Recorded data

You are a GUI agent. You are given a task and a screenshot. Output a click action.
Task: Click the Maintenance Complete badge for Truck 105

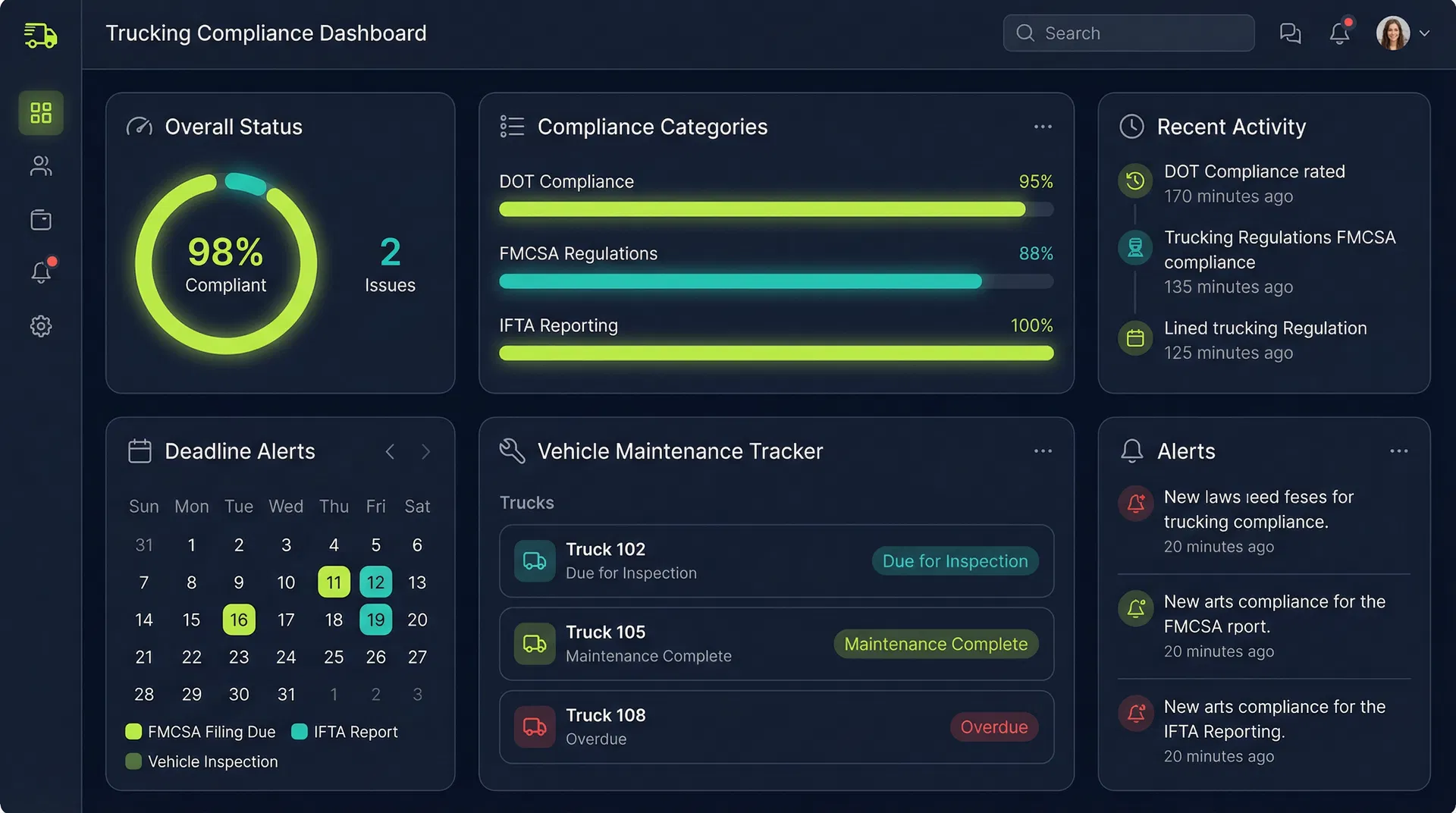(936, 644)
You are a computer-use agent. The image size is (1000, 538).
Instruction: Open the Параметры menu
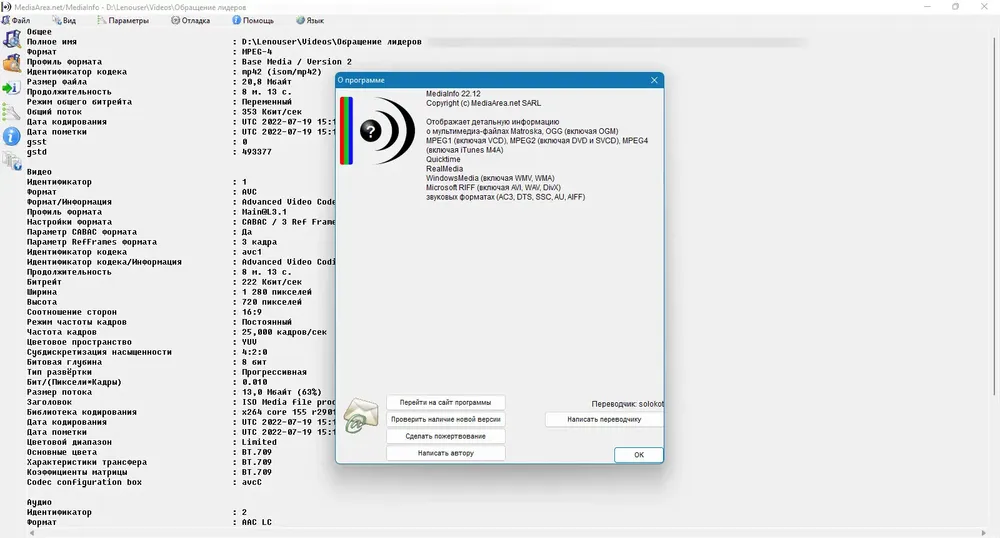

> [Problem to work on]:
Every line above should be returned exactly; the pictures stay out.

> [Solution below]:
You are a GUI agent. You are given a task and a screenshot. Output a click action.
Task: Click the Maintenance Complete badge for Truck 105

(936, 644)
You are a computer-use agent. The image size is (1000, 538).
Instruction: Open the Параметры menu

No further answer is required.